Forums >> Programming >> Proof of Concept (POC) >>
Implementing SEO using RPG, XML and Sitemaps




Posted:
bvstone

Implementing SEO using RPG, XML and Sitemaps

 
Implementing SEO using RPG, XML and Sitemaps

Anyone who has a site wants to make sure that to web crawlers find their site, and when they do get the proper information so it can be indexed.

If you dig really deep into Search Engine Optimization (SEO) things get pretty complicated.  But, on the surface there are a few things web developers can do to nudge their site up in the lists.  One of them is using Sitemaps.  You can read about Sitemaps here.

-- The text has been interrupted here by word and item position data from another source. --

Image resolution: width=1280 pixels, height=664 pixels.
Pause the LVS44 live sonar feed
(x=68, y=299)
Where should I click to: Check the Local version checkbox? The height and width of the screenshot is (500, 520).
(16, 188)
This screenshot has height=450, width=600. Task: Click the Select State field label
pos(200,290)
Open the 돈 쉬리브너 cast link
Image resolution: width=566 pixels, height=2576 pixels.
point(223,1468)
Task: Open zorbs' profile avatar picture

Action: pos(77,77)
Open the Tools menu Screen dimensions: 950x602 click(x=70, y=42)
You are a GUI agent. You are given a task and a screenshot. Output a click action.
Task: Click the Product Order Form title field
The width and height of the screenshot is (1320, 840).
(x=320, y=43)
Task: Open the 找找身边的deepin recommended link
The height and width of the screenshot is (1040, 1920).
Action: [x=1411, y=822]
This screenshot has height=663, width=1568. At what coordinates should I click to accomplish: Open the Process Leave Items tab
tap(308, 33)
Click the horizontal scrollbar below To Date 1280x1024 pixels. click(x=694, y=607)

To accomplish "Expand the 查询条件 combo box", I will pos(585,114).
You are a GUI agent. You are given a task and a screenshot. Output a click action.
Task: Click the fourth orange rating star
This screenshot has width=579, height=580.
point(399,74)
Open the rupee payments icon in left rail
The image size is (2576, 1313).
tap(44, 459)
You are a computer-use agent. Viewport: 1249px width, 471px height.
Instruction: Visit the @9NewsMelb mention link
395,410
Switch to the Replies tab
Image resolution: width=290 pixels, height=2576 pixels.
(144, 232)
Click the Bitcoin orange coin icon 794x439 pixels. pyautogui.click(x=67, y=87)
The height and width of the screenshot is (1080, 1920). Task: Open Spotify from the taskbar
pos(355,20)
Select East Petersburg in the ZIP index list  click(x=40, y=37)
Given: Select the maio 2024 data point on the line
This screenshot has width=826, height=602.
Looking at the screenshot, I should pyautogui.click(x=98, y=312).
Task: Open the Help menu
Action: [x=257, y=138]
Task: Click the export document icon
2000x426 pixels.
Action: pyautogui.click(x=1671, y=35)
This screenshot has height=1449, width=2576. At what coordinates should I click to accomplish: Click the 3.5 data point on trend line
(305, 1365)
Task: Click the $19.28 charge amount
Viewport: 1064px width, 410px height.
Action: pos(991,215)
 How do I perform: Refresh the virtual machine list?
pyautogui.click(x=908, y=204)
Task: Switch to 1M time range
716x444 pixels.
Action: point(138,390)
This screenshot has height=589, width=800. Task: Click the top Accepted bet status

Sitemaps make it easier for web crawlers to index and search your site.  There are even a few webpages that will create Sitemaps for you that you can download and place on your server for crawlers to find.  

But what if your site is dynamic, like this one?  That means you'll probably want to have a dynamic Sitemap as well.  Here's how we did it for this site.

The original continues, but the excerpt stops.